___ Lesetext ___
Language of document : ECLI:EU:T:2015:791

Rechtssache T‑664/13

Petco Animal Supplies Stores, Inc.

gegen

Harmonisierungsamt für den Binnenmarkt
(Marken, Muster und Modelle) (HABM)

„Gemeinschaftsmarke – Widerspruchsverfahren – Anmeldung der Gemeinschaftswortmarke PETCO – Ältere Gemeinschaftsbildmarke PETCO – Relatives Eintragungshindernis – Art. 8 Abs. 1 Buchst. b der Verordnung (EG) Nr. 207/2009 – Aussetzung des Verwaltungsverfahrens – Regel 20 Abs. 7 Buchst. c und Regel 50 Abs. 1 der Verordnung (EG) Nr. 2868/95 – Klagegrund, der die Anträge nicht stützt – Verbot, ultra petita zu entscheiden – Unzulässigkeit“

Leitsätze – Urteil des Gerichts (Zweite Kammer) vom 21. Oktober 2015

1.      Gemeinschaftsmarke – Beschwerdeverfahren – Klage beim Unionsrichter – Eigenständiger Klagegrund, der den Antrag auf teilweise Aufhebung nicht stützt – Unzulässigkeit

2.      Gerichtliches Verfahren – Klageschrift – Formerfordernisse – Ermittlung des Streitgegenstands – Genaue und eindeutige Darstellung der Anträge – Änderung im Laufe des Verfahrens – Voraussetzung

(Satzung des Gerichtshofs, Art. 21; Verfahrensordnung des Gerichts [1991], Art. 44 und 48 Abs. 2)

3.      Gemeinschaftsmarke – Beschwerdeverfahren – Beschwerde bei den Beschwerdekammern – Aussetzung des Verfahrens – Voraussetzungen

(Verordnung Nr. 2868/95 der Kommission, Art. 1 Regeln 20 Abs. 7 Buchst. c und 50 Abs. 1)
___ Datensätze ___
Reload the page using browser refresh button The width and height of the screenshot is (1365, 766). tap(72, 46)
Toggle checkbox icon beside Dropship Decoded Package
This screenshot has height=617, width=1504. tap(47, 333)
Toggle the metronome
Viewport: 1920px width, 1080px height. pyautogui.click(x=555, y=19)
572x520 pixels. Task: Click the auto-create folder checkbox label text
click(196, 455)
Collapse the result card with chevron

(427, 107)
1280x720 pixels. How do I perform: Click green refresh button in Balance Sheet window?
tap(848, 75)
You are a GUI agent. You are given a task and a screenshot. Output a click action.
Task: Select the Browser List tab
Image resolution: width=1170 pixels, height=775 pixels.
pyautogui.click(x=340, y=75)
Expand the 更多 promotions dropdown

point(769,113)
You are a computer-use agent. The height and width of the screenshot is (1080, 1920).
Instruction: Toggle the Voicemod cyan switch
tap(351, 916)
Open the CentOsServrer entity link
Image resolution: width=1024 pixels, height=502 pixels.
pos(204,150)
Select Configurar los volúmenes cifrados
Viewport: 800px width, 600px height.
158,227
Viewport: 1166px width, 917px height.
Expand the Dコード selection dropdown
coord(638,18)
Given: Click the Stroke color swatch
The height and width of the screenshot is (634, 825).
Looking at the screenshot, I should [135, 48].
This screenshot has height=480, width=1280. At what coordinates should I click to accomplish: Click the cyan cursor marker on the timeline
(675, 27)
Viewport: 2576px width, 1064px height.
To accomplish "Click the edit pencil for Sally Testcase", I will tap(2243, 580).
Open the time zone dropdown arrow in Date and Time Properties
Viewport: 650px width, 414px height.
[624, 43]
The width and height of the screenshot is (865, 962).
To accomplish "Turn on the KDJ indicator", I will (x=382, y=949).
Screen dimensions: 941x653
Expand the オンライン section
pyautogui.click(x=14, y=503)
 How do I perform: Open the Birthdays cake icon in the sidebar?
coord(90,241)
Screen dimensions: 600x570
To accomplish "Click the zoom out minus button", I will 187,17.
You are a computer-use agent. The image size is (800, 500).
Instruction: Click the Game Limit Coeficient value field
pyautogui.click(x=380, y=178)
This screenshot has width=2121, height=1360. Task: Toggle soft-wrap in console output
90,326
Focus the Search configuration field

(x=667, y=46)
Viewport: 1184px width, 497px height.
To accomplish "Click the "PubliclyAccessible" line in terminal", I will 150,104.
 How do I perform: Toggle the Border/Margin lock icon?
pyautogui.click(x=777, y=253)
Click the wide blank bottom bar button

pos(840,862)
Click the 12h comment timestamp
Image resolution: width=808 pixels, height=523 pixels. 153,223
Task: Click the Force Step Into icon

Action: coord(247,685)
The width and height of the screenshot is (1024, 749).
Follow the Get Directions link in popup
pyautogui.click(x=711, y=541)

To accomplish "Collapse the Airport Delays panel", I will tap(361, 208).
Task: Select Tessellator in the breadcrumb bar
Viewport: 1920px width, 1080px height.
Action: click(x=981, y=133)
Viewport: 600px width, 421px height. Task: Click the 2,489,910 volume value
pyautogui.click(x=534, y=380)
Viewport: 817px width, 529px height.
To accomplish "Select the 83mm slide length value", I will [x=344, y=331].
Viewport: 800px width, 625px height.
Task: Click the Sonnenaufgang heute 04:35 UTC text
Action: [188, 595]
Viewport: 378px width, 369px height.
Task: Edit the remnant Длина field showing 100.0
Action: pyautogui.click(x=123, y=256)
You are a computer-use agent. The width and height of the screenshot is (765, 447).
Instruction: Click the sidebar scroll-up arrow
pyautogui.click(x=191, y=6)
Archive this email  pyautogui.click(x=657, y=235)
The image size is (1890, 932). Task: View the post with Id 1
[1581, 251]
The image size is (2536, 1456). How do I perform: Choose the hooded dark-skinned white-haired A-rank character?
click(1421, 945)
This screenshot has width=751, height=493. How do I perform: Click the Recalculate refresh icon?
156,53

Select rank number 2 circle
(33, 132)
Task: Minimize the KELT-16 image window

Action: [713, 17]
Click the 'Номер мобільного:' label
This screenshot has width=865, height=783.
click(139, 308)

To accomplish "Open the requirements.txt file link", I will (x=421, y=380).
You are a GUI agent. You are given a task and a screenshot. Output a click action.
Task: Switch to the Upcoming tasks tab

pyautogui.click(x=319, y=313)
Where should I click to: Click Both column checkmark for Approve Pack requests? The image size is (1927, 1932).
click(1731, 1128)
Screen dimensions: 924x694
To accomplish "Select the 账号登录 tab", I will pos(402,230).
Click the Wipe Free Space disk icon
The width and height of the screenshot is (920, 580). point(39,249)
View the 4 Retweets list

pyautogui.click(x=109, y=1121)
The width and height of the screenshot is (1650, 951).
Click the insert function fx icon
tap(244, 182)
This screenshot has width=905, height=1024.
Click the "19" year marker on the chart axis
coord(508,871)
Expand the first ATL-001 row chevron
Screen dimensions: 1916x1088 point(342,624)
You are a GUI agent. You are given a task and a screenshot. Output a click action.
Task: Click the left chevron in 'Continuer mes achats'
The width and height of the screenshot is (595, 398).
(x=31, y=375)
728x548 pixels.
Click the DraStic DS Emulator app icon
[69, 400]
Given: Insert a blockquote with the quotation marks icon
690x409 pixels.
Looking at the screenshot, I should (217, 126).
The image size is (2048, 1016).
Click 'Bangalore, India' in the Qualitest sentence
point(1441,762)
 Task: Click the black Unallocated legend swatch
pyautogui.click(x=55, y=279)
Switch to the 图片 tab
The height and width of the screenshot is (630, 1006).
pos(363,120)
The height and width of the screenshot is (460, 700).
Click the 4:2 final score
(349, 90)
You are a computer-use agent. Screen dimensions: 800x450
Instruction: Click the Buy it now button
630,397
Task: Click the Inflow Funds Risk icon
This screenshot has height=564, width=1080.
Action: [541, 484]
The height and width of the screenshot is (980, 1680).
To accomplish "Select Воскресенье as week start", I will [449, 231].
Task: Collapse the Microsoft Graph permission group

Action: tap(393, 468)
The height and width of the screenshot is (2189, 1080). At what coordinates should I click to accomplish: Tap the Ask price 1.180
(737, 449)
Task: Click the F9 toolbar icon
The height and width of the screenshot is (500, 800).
___
* **Übungsaufgaben**:
[1] Beantworten Sie anhand des Lesetexts die folgenden Fragen:
(a) Welches Unternehmen steht in der Rechtssache dem Harmonisierungsamt gegenüber?
(b) Welche Kammer des Gerichts hat das Urteil erlassen, und an welchem Datum?
(c) Welche Art von Marke wurde unter dem Namen PETCO angemeldet?
[2] Bitte prüfen Sie, ob die folgenden Aussagen mit dem Lesetext übereinstimmen, und belegen Sie jede Antwort mit einem wörtlichen Zitat:
(a) Die ältere Marke PETCO ist eine Gemeinschaftswortmarke.
(b) Leitsatz 3 behandelt die Voraussetzungen für die Aussetzung des Verfahrens.
(c) Zu Leitsatz 2 wird die Verfahrensordnung des Gerichts aus dem Jahr 1991 angeführt.

* **Lösungen**:
[1]
(a) Petco Animal Supplies Stores, Inc.
(b) Die Zweite Kammer, am 21. Oktober 2015.
(c) Eine Gemeinschaftswortmarke.

[2]
(a) Nein: „Ältere Gemeinschaftsbildmarke PETCO“
(b) Ja: „Aussetzung des Verfahrens – Voraussetzungen“
(c) Ja: „Verfahrensordnung des Gerichts [1991], Art. 44 und 48 Abs. 2“